Filter the entries below, keeping only lines with the word "left".

Input for this task: Begin

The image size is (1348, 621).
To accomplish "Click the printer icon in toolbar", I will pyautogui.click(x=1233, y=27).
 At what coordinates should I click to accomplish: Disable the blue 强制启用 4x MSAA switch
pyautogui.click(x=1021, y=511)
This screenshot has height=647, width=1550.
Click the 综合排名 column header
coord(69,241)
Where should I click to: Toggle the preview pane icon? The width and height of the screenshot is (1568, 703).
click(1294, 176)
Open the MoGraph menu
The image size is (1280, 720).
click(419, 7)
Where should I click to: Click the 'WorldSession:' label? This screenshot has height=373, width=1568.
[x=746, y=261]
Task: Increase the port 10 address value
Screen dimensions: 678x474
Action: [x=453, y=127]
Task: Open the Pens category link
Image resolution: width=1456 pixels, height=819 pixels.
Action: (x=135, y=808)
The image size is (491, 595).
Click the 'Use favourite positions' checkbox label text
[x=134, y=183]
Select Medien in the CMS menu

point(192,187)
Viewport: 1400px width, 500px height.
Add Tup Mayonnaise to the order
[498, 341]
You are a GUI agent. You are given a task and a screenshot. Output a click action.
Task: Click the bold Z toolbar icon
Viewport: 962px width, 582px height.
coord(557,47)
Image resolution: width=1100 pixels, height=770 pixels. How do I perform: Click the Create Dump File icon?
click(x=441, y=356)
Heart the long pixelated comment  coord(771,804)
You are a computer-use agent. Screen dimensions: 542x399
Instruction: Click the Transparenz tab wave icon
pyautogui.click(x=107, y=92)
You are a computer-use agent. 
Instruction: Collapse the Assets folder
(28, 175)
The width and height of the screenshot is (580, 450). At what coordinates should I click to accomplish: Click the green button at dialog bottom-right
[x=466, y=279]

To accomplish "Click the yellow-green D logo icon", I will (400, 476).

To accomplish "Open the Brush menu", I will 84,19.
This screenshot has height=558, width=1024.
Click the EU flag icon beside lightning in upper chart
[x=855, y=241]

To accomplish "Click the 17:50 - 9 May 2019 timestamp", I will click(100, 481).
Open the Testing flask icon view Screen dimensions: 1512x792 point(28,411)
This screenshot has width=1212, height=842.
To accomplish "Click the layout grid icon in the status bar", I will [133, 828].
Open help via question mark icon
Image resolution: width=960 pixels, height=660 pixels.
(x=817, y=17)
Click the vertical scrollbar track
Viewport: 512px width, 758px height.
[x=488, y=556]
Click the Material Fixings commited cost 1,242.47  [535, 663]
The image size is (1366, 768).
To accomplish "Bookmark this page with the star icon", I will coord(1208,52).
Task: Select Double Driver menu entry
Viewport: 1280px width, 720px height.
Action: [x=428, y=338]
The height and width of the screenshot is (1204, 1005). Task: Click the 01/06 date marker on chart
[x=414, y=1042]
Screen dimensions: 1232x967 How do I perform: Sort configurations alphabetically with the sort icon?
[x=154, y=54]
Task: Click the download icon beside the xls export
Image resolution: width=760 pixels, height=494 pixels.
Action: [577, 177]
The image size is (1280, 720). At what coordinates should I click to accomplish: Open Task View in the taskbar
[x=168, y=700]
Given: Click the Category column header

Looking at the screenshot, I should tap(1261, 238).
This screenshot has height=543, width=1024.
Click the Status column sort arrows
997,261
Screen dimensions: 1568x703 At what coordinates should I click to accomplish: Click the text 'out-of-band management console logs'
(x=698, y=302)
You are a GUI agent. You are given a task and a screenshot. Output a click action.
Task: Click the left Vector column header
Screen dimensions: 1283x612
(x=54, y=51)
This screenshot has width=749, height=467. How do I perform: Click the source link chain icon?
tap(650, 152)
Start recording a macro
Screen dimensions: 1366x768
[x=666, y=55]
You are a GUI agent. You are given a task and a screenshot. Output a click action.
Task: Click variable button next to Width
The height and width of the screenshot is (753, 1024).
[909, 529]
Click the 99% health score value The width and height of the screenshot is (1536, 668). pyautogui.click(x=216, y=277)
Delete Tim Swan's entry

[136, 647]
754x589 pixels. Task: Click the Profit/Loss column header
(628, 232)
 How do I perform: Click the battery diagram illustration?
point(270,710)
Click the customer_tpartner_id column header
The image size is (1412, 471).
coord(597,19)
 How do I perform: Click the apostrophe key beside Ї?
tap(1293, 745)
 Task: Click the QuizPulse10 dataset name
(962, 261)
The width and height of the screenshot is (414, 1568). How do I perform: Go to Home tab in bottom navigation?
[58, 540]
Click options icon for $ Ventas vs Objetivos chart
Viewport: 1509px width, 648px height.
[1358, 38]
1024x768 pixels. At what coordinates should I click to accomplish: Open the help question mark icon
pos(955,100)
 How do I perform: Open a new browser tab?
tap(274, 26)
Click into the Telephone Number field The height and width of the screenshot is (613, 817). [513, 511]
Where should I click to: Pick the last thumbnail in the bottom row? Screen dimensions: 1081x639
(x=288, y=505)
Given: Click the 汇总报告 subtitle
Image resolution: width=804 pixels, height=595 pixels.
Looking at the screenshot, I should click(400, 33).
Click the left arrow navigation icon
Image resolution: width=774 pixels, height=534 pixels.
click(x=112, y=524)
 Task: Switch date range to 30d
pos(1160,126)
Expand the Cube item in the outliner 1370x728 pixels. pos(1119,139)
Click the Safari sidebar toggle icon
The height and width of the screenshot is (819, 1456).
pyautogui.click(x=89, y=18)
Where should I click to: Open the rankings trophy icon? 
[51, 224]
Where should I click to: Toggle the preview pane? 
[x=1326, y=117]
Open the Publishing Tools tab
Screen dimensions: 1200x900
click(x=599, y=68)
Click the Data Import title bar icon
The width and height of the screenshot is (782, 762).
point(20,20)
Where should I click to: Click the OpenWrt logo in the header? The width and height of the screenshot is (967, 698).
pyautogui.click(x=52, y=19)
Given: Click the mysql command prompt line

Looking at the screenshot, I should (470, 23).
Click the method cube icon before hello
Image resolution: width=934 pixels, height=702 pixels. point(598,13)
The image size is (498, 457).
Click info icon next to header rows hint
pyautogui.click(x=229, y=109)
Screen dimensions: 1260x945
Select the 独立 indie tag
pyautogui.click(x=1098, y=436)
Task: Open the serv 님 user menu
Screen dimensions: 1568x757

Input for this task: End

> Output
Task: Click the left Vector column header
Click the left arrow navigation icon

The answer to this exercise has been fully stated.